Excess nutrition is negative to insulin activity and suppresses the activity of AKT and mTOR that exist in the sub-paths of insulin [18]. However, the AKT serine-threonine protein kinase, activated by PI3K pathway through exercise in the form of external stimulation [38] regulates the size of tissue and cell hypertrophy [39]. In this sense, angiogenesis was increased through synthesis of VEGF, which is the factor that induces muscle fiber hypertrophy and angiogenesis by AKT signal generated from skeletal muscles [19]; it has previously been demonstrated that the cause of muscle hypertrophy is influenced by enhancement of angiogenesis due to the implementation of regular exercise. Moreover, the states of hypoxia by aerobic exercise upregulates the production of VEGF, resulting from an increasing activity of hypoxia-inducible factor 1α (HIF-1α) [20]. Thus, hypoxia due to the exercise has been reported to have a positive effect on angiogenesis. Exercise training leads to an increase of capillaries, and this can be confirmed by stimulation of motor neurons after chronic exercise [40]. In fact, difference between the capillaries and fiber rate can be explained as the result of not only differences in muscle fiber, but also the angiogenesis response of tissue type through exercise training [41]. Exercise increases the blood flow, thereby providing supplies of additional oxygen and nutrition to the skeletal muscles [42]. In particular, endurance exercise causes an increase in the vessel diameter in order to adapt the vessel for a long time in moving the skeletal muscle, which affects angiogenesis through increasing blood flow. Thus, increase of muscle capillaries occurs, and VEGF being the potential mitogen of endothelial cells, may be referred to as being the cause of angiogenesis in response to exercise.

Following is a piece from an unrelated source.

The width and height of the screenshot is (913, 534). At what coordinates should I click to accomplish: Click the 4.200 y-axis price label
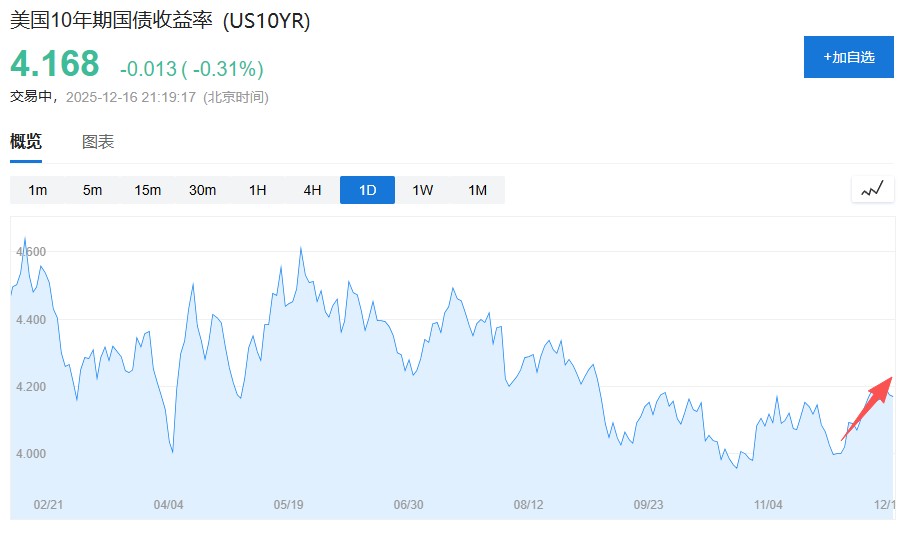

In summary, the findings in this study are that high-fat diet negatively effects angiogenesis, as concluded from the observation that both myokine mRNA and angiogenesis mRNA expression ae decreased. However, regular exercise is effective in upregulating the mRNA expression of both myokines and angiogenesis factors in the skeletal muscle. We contemplate that mRNA expression of myokines was increased by muscle contraction, and mRNA expression of angiogenesis was promoted by activation of mTOR mRNA. Thus, in a healthy state, as well as in obesity and in plethora of nutrition, regular exercise is considered to act positively in controlling the glucose and insulin sensitivity, via the angiogenesis signaling pathway.